Copertina 7

Info

Genere:Heavy Metal
Anno di uscita:2010
Durata:52 min.
Etichetta:AFM Records

Tracklist

  1. HAMMER OF THE GODS
  2. THE REVENGFUL
  3. REBEL SPIRITS
  4. BLACK CANDY
  5. ON A WICKED NIGHT
  6. DETH RED MOON
  7. JU JU BONE
  8. NIGHT STAR HEL
  9. PYRE OF SOULS: INCANTICLE
  10. PYRE OF SOULS: SEASON OF PAIN
  11. LEFT HAND RISE ABOVE

Line up

  • Glenn Danzig: vocals, bass, guitars, piano, drums
  • Tommy Victor: guitars, bass
  • Johnny Kelly: drums

Voto medio utenti

Anche per il vecchio Glenn, è tempo di un gradito ritorno alle origini. Dopo la parentesi industrial, dalla quale aveva fatto parecchia fatica a riprendersi, il progetto Danzig torna a proporre le sonorità che lo avevano reso celebre a cavallo tra gli anni ’80 e ’90, con un disco dal sapore antico. I richiami a certi effetti e suoni non sono del tutto abbandonati, a dire il vero, ma si incastrano alla perfezione in un sound che ritorna quell’heavy-blues-doom (o chiamatelo come diavolo vi pare) dalla tinte fosche che tanto mancava. Personalmente, non sono mai stato un grande fan della band, ma ho ascoltato tutti i lavori precedenti e devo dire che questo Deth Red Sabaoth mi ha stupito piacevolmente: mi aspettavo il peggio, ma fortunatamente non è arrivato.

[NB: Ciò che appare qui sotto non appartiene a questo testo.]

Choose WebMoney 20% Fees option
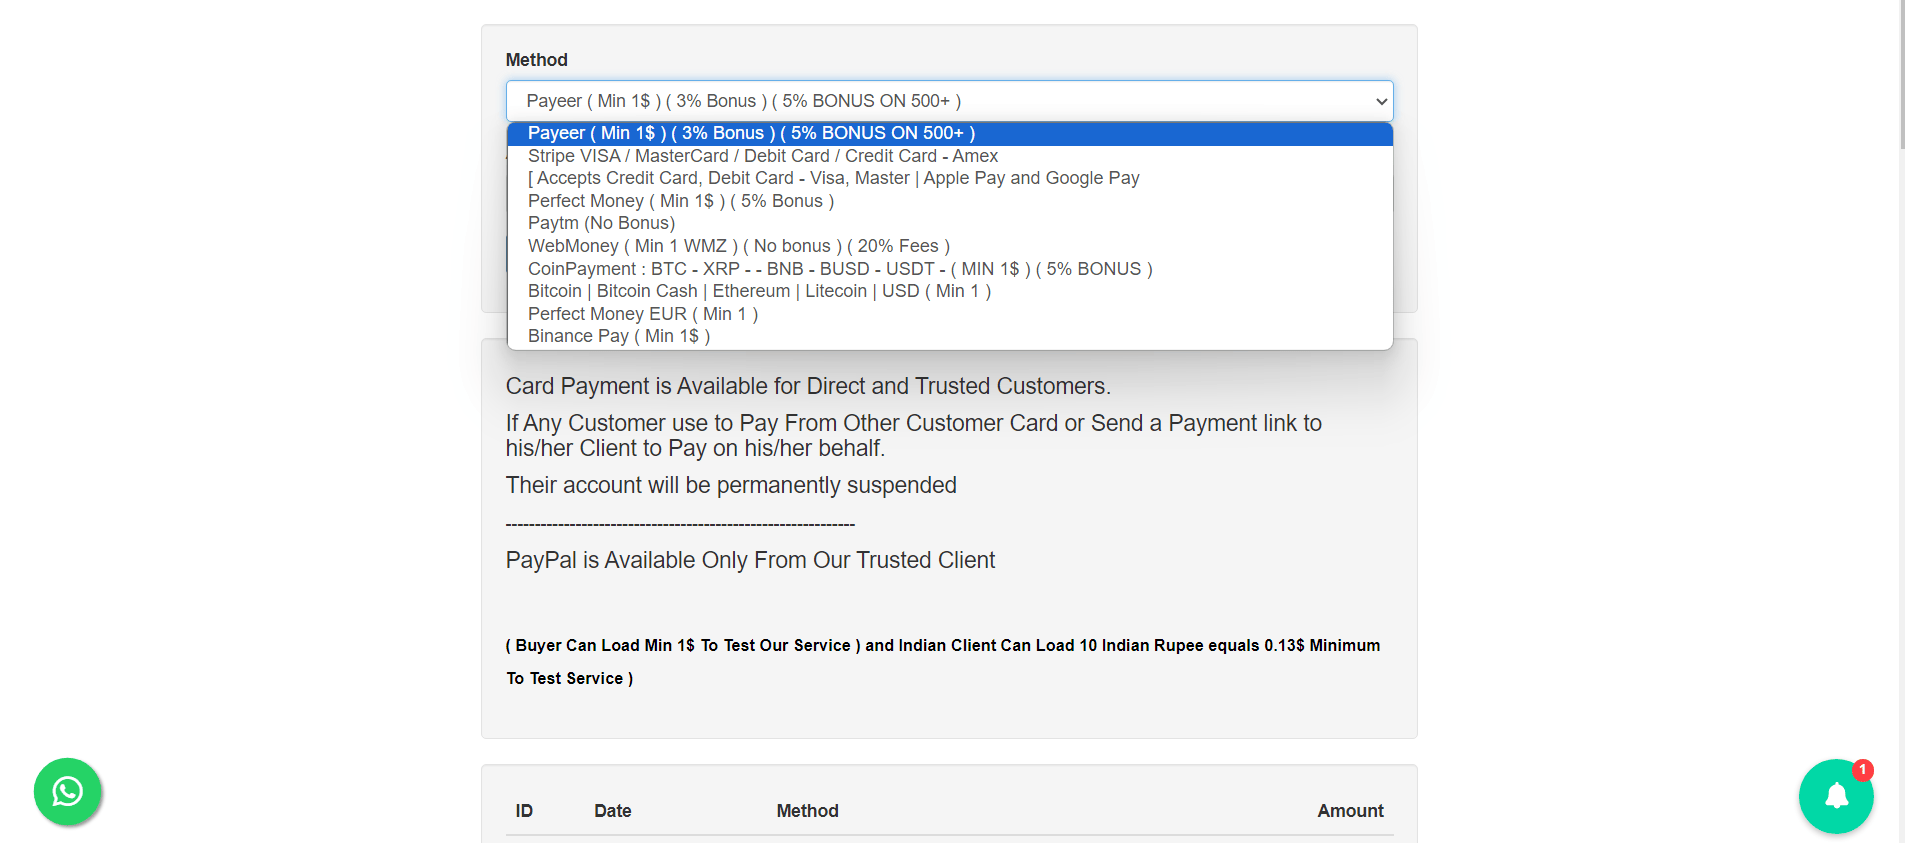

L’album, guidato dalla voce in buona forma di Glenn, si apre con Hammer Of The Gods, che già da sola basta a spazzare via ogni dubbio sul disco, mischiando l’ottimo riff di apertura con la lenta parte centrale. La successiva The Revengeful è più ritmata e caratterizzata da un gran lavoro di chitarra solista, mentre Rebel Spirit è un po’ incerta. Black Candy rappresenta la traccia più marcia dell’intero lavoro ed è seguita da On A Wicked Night, variegata e altalenante, dominata dalla melodia. Da qui in poi il livello dell’album si alza ulteriormente: Deth Red Moon è un pezzone, così come la successiva psichedelica Ju Ju Bone, ma è la sabbathiana Night Star Hel a scaldare decisamente il cuore. La suite in due parti di Pyre Of Souls rappresenta perfettamente la summa di quanto di buono è contenuto in questo disco, che si conclude degnamente con Left Hand Rise Above.

Potete ascoltare i vecchi dischi invece di questo? Sì, però è un bel disco: se vi piacevano i primi album, è un acquisto che non può deludervi. Se invece non conoscete i Danzig, il mio consiglio è quello di andare a cercarsi i dischi di esordio, prima di passare a Deth Red Sabaoth. Anche perché questa moda di tornare alle origini dopo aver sfornato schifezze per lustri, comune a tantissime band negli ultimi anni, un po’ mi puzza di operazione commerciale. E in ogni caso nessuno, almeno finora, è stato in grado di raggiungere le vette degli esordi.